During day three of our crop tour, we surveyed northwest and west central Iowa as well as northeast Nebraska.
The northwest and west central crop districts of Iowa have solid yield potential. Our yield checks and rating system points to yield potential near the average of the past five years excluding last year’s drought-reduced yield. Yield potential is clearly stronger than what we observed in northeast and north central Iowa. While there are pockets of very late plantings, the crop is closer to normal maturity with most fields in both districts currently silking or within a week of silking.
Corn stands are generally even with much less variability than further east. We also found high stalk counts averaging near 30,000 per acre, the key driver behind the yield potential. This is at the high end of our historical data for the region.

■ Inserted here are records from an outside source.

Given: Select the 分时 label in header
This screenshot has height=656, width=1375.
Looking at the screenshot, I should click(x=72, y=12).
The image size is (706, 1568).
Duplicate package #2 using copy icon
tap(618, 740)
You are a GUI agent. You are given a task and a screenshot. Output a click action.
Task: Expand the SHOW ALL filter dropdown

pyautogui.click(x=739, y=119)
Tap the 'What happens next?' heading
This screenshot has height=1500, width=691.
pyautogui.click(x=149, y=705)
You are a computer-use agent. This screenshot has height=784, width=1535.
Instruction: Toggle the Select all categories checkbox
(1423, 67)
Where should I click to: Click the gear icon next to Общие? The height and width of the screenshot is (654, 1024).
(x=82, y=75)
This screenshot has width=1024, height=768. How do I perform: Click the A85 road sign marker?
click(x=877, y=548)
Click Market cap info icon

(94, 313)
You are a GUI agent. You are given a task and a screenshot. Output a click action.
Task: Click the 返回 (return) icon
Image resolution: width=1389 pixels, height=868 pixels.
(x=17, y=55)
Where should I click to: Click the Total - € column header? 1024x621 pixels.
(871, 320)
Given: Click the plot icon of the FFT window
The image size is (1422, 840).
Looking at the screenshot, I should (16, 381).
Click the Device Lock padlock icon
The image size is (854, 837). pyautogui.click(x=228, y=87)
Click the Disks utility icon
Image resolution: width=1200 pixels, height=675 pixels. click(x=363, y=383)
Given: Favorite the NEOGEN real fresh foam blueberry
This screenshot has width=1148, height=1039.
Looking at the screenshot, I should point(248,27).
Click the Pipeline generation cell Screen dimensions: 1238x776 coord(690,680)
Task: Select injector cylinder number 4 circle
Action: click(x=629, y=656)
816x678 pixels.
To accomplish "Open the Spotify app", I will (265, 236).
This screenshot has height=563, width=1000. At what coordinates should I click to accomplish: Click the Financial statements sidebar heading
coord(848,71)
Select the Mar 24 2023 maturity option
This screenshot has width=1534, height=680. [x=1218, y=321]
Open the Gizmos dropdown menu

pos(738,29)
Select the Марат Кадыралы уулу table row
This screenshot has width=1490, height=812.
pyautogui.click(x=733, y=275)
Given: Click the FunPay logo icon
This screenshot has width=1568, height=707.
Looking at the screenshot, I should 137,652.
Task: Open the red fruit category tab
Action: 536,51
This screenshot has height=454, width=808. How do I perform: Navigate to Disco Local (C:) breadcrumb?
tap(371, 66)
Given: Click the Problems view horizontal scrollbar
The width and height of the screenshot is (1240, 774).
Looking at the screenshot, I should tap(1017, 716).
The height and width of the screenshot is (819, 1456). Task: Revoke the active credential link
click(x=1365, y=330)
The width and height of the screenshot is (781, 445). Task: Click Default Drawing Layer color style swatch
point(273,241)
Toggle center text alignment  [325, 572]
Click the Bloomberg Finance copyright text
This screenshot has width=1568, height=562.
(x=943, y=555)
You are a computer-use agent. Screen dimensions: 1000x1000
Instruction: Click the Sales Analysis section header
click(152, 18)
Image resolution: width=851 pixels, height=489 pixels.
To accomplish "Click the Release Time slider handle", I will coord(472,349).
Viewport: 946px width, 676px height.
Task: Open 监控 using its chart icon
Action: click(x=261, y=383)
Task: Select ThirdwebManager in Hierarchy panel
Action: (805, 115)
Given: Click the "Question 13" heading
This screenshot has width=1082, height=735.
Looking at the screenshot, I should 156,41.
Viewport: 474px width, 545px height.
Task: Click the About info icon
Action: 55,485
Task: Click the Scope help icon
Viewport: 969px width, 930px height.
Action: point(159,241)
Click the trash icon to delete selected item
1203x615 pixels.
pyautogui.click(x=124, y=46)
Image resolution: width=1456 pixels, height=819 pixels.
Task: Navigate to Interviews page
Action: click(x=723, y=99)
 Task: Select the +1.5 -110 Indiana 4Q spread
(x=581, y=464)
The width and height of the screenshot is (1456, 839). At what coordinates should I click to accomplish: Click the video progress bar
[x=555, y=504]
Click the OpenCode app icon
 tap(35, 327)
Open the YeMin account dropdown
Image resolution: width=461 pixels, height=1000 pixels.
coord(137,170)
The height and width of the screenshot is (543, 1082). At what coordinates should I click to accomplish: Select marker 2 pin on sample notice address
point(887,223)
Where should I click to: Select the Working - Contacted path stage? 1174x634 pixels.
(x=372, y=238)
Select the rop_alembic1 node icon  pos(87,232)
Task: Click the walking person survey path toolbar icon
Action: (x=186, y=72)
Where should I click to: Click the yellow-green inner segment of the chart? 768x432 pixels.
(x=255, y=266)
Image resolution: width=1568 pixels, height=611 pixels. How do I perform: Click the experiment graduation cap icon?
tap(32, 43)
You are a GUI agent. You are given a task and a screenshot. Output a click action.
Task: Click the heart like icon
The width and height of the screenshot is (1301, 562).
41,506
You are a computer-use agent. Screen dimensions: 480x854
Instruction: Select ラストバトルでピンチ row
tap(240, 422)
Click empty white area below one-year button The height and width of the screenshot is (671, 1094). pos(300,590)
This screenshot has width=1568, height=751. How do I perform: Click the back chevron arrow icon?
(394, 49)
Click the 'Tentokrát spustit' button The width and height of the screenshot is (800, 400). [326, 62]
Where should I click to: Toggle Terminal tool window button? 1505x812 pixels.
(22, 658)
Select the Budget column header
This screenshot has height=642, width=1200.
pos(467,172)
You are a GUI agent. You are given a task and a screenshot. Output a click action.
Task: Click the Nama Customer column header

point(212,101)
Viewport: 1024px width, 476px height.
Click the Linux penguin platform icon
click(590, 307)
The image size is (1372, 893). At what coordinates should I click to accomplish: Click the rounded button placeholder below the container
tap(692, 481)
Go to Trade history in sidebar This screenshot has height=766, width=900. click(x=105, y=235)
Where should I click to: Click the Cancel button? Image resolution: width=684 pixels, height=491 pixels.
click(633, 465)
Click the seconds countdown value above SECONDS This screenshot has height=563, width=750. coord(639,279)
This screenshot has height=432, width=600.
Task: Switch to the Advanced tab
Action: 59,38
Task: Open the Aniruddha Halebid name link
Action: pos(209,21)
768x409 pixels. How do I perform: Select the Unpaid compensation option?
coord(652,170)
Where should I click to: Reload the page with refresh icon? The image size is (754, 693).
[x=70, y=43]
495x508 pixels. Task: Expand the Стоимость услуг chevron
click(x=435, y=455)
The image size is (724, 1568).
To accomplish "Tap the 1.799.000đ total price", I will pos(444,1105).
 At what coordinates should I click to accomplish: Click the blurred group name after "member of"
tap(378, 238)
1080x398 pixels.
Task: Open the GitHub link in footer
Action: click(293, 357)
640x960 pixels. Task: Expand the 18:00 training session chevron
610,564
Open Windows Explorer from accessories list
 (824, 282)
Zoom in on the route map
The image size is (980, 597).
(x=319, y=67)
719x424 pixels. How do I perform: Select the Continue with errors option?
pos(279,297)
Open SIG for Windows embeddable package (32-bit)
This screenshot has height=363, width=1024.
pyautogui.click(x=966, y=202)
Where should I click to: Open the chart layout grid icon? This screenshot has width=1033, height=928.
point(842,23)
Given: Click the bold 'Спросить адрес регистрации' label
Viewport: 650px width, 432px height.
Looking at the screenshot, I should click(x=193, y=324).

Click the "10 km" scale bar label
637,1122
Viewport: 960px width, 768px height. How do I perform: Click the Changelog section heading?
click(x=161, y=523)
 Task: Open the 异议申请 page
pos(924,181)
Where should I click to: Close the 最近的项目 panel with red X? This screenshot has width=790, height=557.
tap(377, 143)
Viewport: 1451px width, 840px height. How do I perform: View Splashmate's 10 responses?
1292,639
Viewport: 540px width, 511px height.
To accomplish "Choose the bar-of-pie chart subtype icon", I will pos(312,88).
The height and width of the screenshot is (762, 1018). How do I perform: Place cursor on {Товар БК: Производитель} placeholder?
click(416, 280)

If not for later corn and uncertainty about ear size, yield potential would be higher.
Based on our yield checks we expect yields to range mostly from 170 to 190 bushels per acre. The high stalk/ear counts will support yields, but from here out ear size will be the determining factor. So far timely rainfall and cool temperatures have limited stress on the crop. Additional moisture is needed to support a strong finish.
In northeast Nebraska crop prospects appear very strong. Irrigated fields are in excellent condition. Dryland yield potential is also very good. Like Iowa, farmers are pushing plant populations higher even on the dryland fields. In our view the dryland corn in northeast Nebraska has excellent yield potential, however soils are dry and in need of moisture to aid grain fill.
Along with the irrigated corn, our data suggest above average yield potential for the region, and with favorable weather the rest of the season, possibly record potential. We can’t extrapolate to the state, but yield potential for the northeast district is very good.
What a change on Wednesday from Tuesday and to some extent Monday. Wednesday we observed what potentially may be among the highest yielding soybeans on the tour, or at least to date. Unlike the erratic inconsistency of the soybeans in north central and northeast Iowa, the northwest Iowa crop was a solid performer to date.
Soybeans there were of moderately good size. Some fields found the vegetative canopy approaching the point where it was filling in the rows. Otherwise, that should be occurring over the next two weeks for many of the remaining fields.
The lateness held us back from ranking 2013 among the best years, but the beans have solid potential to trend about the 50 bushel per acre benchmark. Frankly, our comments for west central Iowa could be identical to those for the northwest.
The growth was a little farther along in the west central, but not to the point to impact the expected yield. We did see some of the problems common in north central Iowa in portions of the eastern edge of this important district. Dry weather has pulled down soil moisture reserves, so that could become a yield limiting issue later in August without relief.
Our soybean evaluation for northeastern Nebraska was high. Similar to western Iowa, the crop needs a drink soon to achieve what appears to be high yields, even for dryland fields.
Our Nebraska soybean field checks matched up well with values measured in 2010 and 2011. With each of these soybean updates it is important to acknowledge that a fairly large portion of the growing season to determine the final outturn still remains ahead.